_Text shown:_
India's YES Bank is to raise $100 million (€75 million) for a new private equity fund to invest in food and agribusiness sectors – the first of its kind in India. The fund will invest in companies in “high growth areas” including grain based products, milk and dairy products, spirits and beer and tea and coffee. Sonal Shah, senior director of the bank's agribusiness fund management, will head the fund in New Delhi. The investments will range between $5 million and $7.5 million. The Bombay-listed private bank was founded in 2003 and its investors include Citigroup Ventures Capital International, Indian private equity firm ChrysCapital and Hong-Kong based AIF Capital.

London-based Apax Partners is to acquire Bombay and New York-listed Patni Computer Systems, an Indian software company, for $800 million (€600 million). The deal would be Apax's first ever Indian deal since it opened an office in Mumbai in November. It would also be India's second biggest buyout to date – coming in just behind KKR's $900 million buyout of Flextronics Software Systems in April 2006. At press time, rival buyout firms Blackstone and Carlyle were reportedly to be chasing the company as well. Founding brothers Gajendra and Ashok Patni are thought to be selling the 28 percent stake while General Atlantic Partners is reported to be selling the 21 percent stake that it bought for $100 million in 2002.

Evolvence India, a London-listed fund of funds, has invested $20 million (€14.8 million) in JM Financial's $225 million India fund alongside lead investor Old Lane Partners. The fund's investments include Genesis Colour, a high-end retailer, Sona Group, an automotive components manufacturer, and International Tractors, a tractor manufacturer. Evolvence India has committed to seven Indian funds including those managed by Baring India Private Equity, IDFC Private Equity and Leverage India.

Emerging markets buyout firm Aureos has invested $4.2 million (€3.1 million) from its South East Asia fund in Bangkok-based Hot Pot restaurant chain. Hot Pot operates 60 outlets and is seeking to expand to 180 outlets during the next five years. The deal is the firm's eighth investment from its South East Asia fund, which has $91 million of committed capital, and which targets midmarket companies in Indonesia, Thailand and Vietnam. Aureos is currently raising a $300 million Latin America fund and a $100 million Central Asia fund.

_List of tasks:_
1: In the private equity news briefs above, what range will YES Bank's individual investments fall within?
2: Sum up the private equity news briefs in two sentences.
3: Please extend the private equity news briefs with further material that follows on from their final item.

_Data for review:_
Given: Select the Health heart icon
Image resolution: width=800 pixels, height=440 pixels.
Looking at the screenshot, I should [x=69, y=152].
==
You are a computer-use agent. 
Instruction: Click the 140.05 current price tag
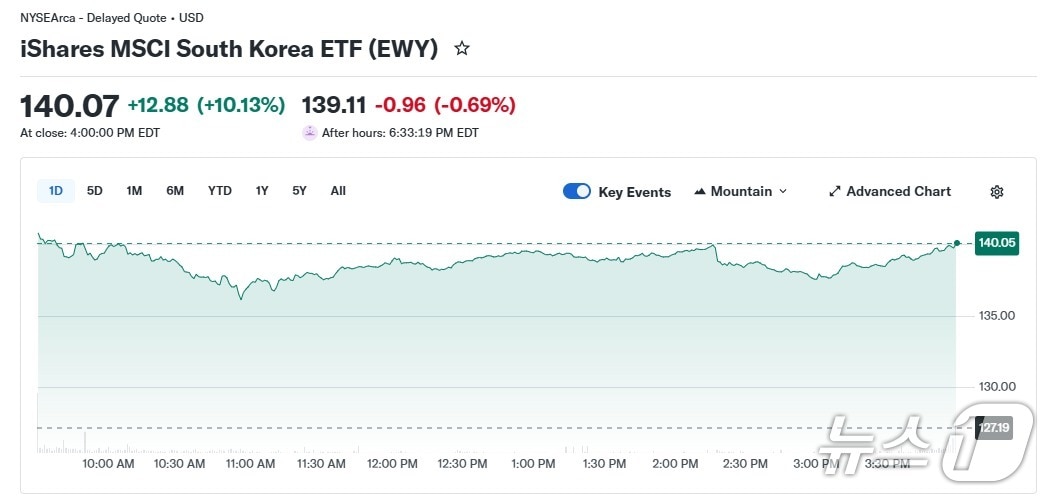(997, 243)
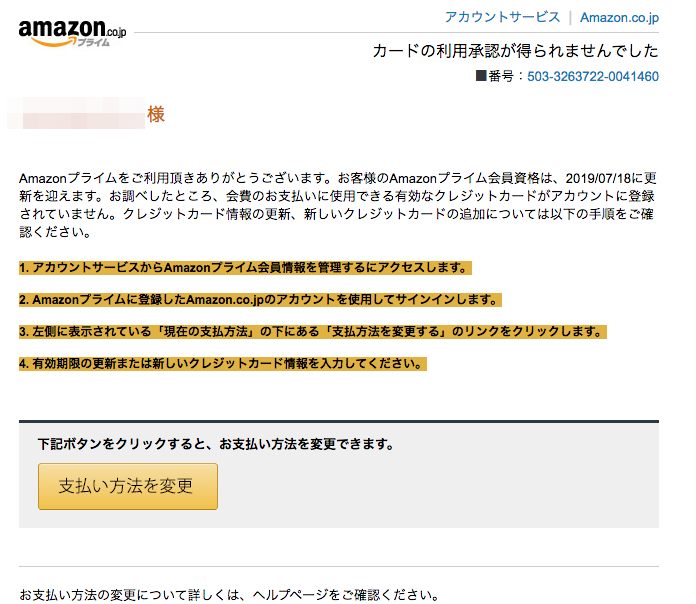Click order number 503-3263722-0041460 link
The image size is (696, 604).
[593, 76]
==
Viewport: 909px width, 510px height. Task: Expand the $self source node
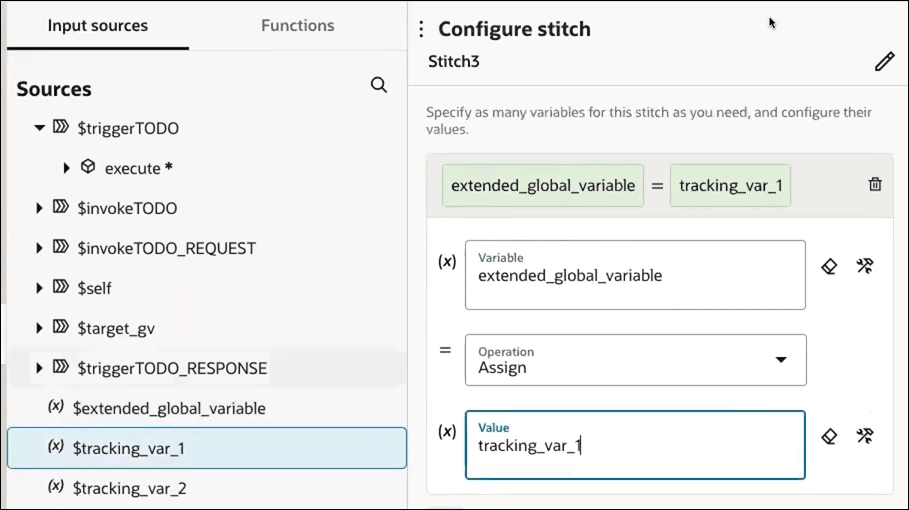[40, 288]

_Activity answers:_
1: Between $5 million and $7.5 million.

2: YES Bank is raising $100 million for India's first private equity fund focused on food and agribusiness, while London-based Apax Partners is set to buy Indian software company Patni Computer Systems for $800 million. Evolvence India has put $20 million into JM Financial's $225 million India fund, and Aureos has invested $4.2 million from its South East Asia fund in the Bangkok-based Hot Pot restaurant chain.

3:
Mekong Capital, a Vietnam-focused private equity firm, has invested up to $4.5 million (€3.4 million) in Mobile World Joint Stock Company, known locally as The Gioi Di Dong, a mobile phone retailer chain in Ho Chi Minh City. Founded in 2004, the business has since won a 20 percent market share in Ho Chi Minh City. The investment has been structured as a convertible loan to the company for capital expenditure and to facilitate its expansion plans. The investment is the third from Mekong Enterprise Fund II, a $50 million vehicle launched in 2006. Mekong is raising another fund aimed at capturing opportunities resulting from the privatisation of some of Vietnam's state-owned companies.

The Longreach Group, an Asian private equity firm with offices in Tokyo and Hong Kong, has agreed to acquire a controlling stake in EnTie Commercial Bank in Taiwan in a transaction worth NT$23 billion ($692 million; €520 million). The deal, subject to regulatory approval, involves the injection of NT$18.8 billion worth of new capital and the purchase of 442 million secondary shares worth NT$4.2 billion from Hung Tai Group, the bank's major shareholder. Hung Tai has also agreed to subscribe to NT$11 billion in convertible bonds issued by EnTie. Longreach will hold 51 percent of the bank and have seats on EnTie's board as well as the right to make senior management appointments. Prior to entering into Taiwan, Longreach's $750 million fund made two investments in Japan, one in 2005, and another last year. The EnTie Bank transaction is Longreach's largest investment to date.